Attachments: File 1395_Lithium_data.ods     File mnBroken.pcap     File mnWorks.pcap    
External issue ID: 2897

 Description   

TL;DR using a larger number of switches in a cbench test breaks the openflow-ness such
that a simple mininet network will not work.

Test Details:

Setup: install these features:

  • odl-l2switch-all
  • odl-l2switch-switch-rest
  • odl-l2switch-switch-ui
  • odl-dlux-all

Steps:
1) start small mininet topo (tree,1,3) and verify successful pingall, then quit
2) send brief cbench test (-m 5000 -M 10000 -s 64 -l 2 -t)
3) repeat step 1, but pingall fails and switches are not learned

Notes:

in step 1, the switch is learned and it is removed when mininet is done.

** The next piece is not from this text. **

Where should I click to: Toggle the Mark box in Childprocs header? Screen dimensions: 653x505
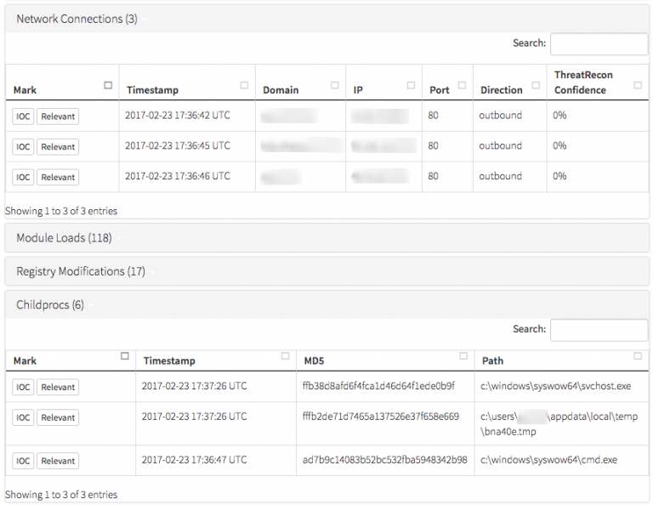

after step 2, there are leftover switches in the operational store.

once this state is seen, the logout (exiting karaf console) process takes a very long time
(or never exits), and I just kill the java process so I don’t have to wait.
see at the end of the logs here: http://pastebin.com/Kj4hdves

The cbench test simulates X openflow 1.0 switches all connecting. When X == 32 this
problem doesn’t always happen, but maybe on the second iteration of steps 1-3. With
64 it looks like it happens every time.

I took a packet capture of the mininet network connecting in the problem state and the
handshake looks ok. After the final ACK is given by the controller to the MULTIPART
REPLY the only traffic is originating from the switch (e.g. port status msg, or packet-in’s
triggered by data plane traffic — pingall). In a working environment we’ll see LLDP
packet out learning, default flows being pushed, etc. None of that is happening
here.



 Comments   
Comment by Jamo Luhrsen [ 25/Mar/15 ]

Attachment mnWorks.pcap has been added with description: what mininet-to-controller traffic looks like in a working setup

Comment by Jamo Luhrsen [ 25/Mar/15 ]

Attachment mnBroken.pcap has been added with description: what mininet-to-controller traffic looks like in a broken setup

Comment by Jamo Luhrsen [ 14/Apr/15 ]

with Lithium build from 4/14/2015, this issue is there with throughput
mode (-t), but not there in latency mode (default mode)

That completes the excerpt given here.